● **EXERCISE**: In the records below, find the line that contains "Given: Toggle the Vert grid switch". Retype that line and all the lines after it through the end, leaving out the pictures.
Start of DATASET EXTRACT
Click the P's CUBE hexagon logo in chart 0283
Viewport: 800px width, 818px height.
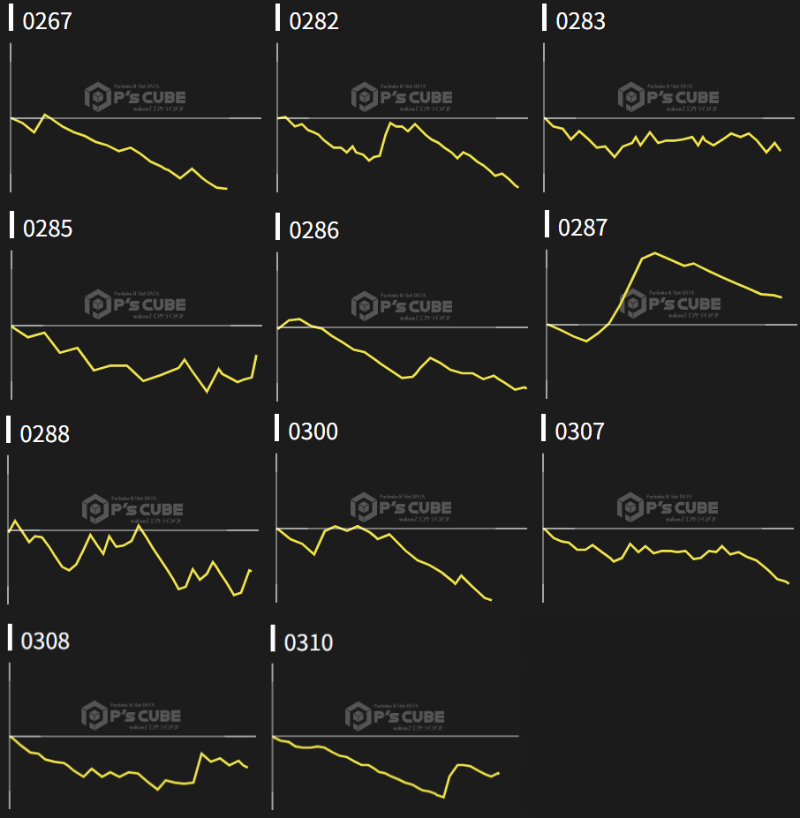[631, 98]
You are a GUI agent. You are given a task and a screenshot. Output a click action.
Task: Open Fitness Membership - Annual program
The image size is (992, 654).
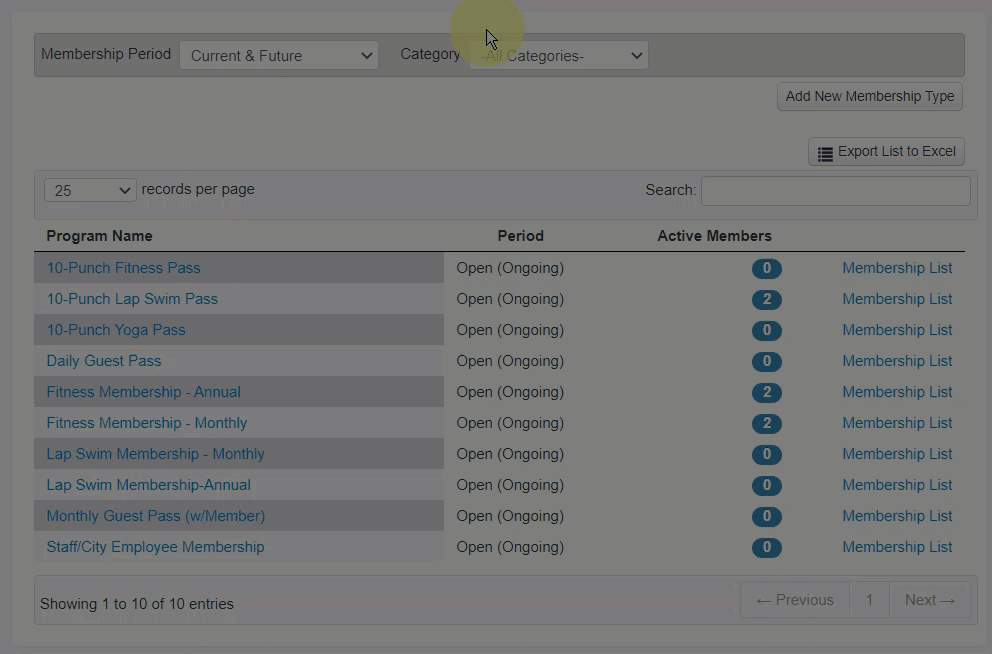(x=143, y=392)
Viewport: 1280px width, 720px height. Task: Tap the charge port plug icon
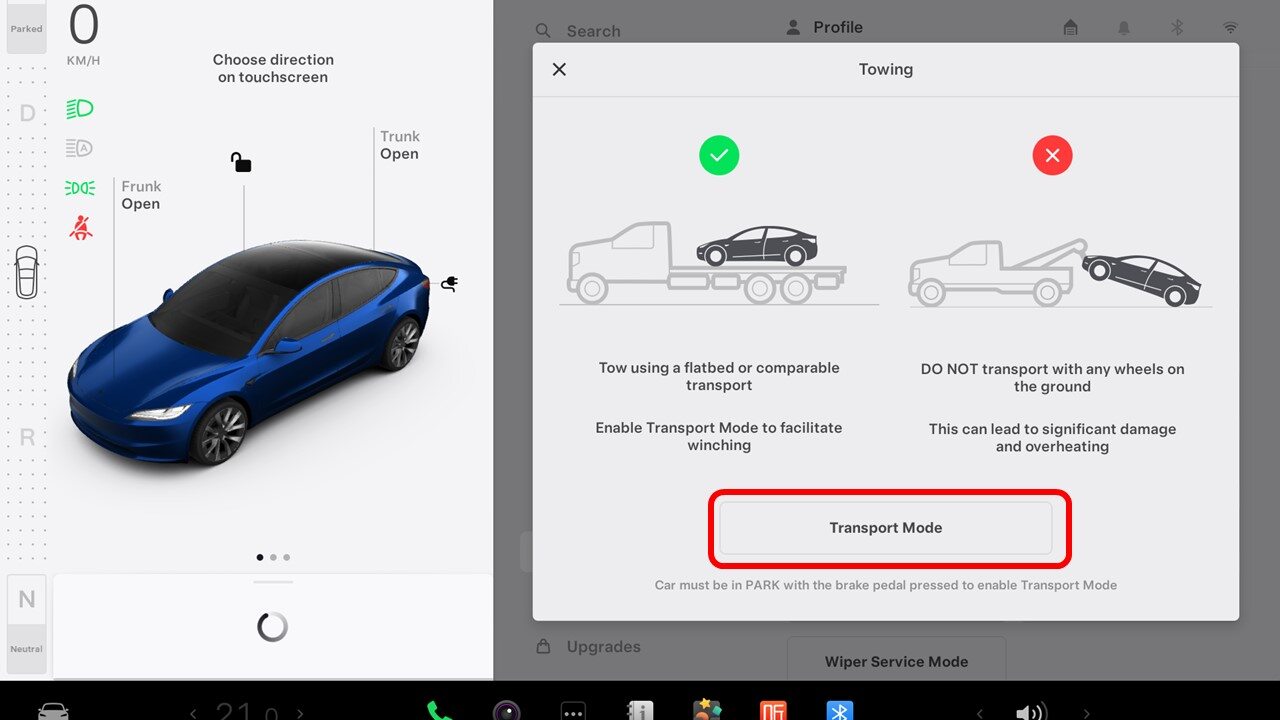click(x=449, y=284)
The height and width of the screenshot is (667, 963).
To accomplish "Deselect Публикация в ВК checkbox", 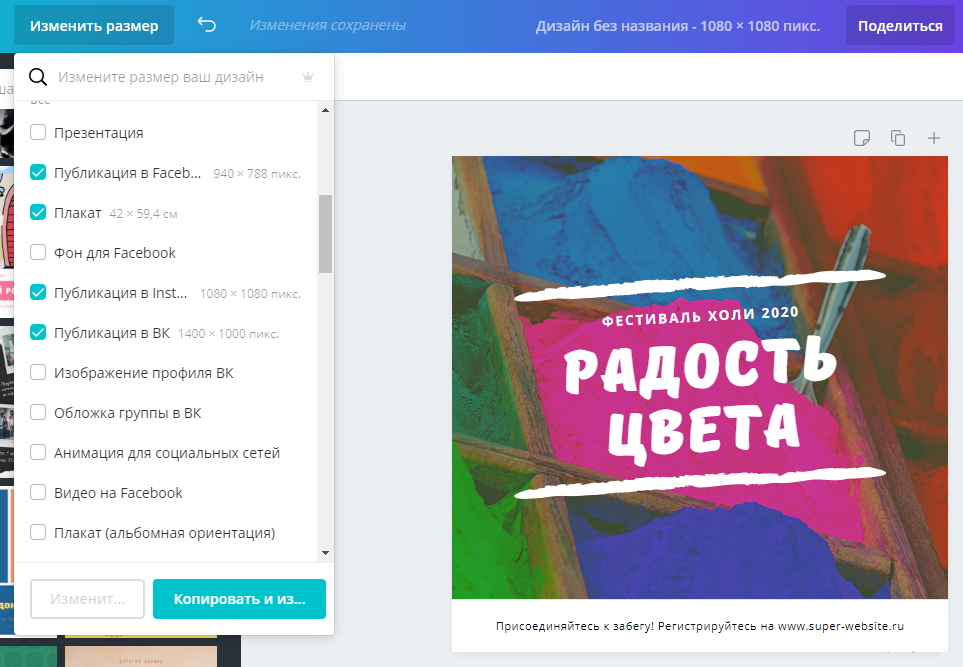I will tap(38, 332).
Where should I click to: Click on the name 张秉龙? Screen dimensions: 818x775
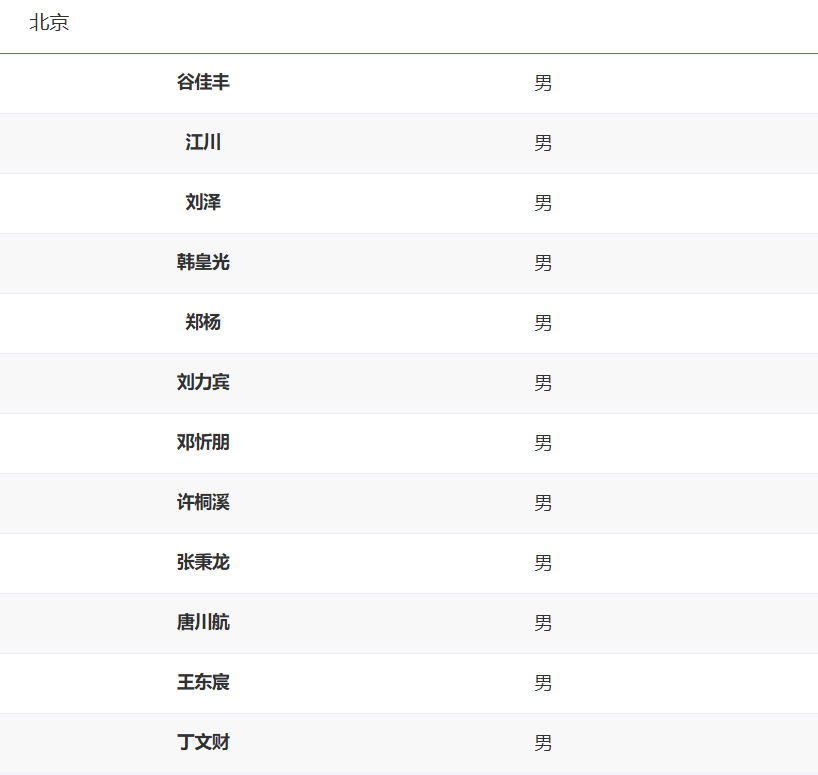203,562
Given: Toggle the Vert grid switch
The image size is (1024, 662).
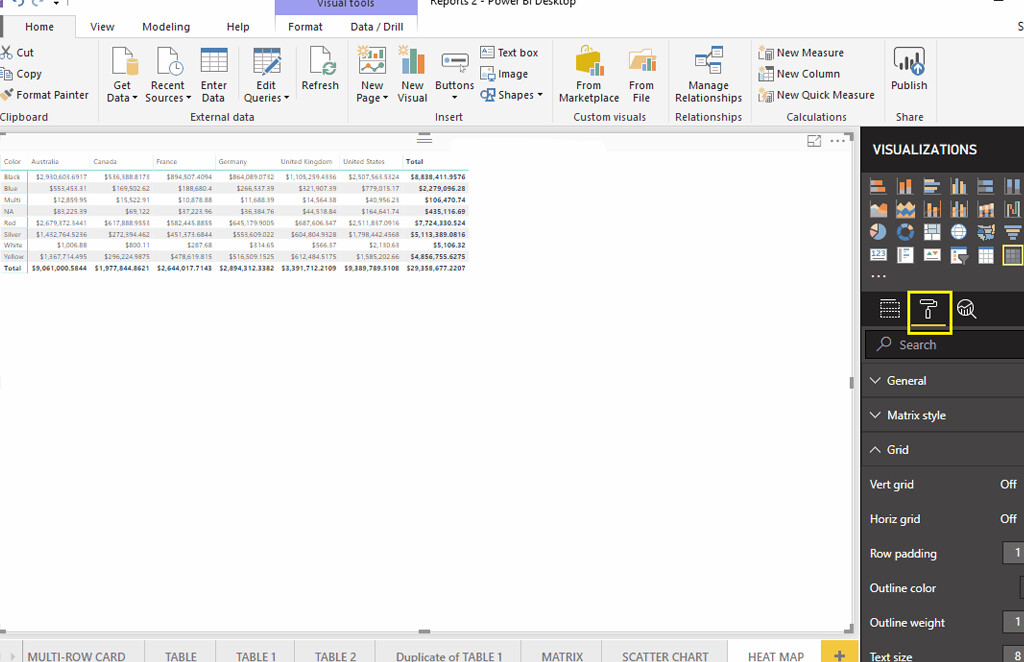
End of DATASET EXTRACT
● **EXPECTED OUTPUT**:
Given: Toggle the Vert grid switch
The image size is (1024, 662).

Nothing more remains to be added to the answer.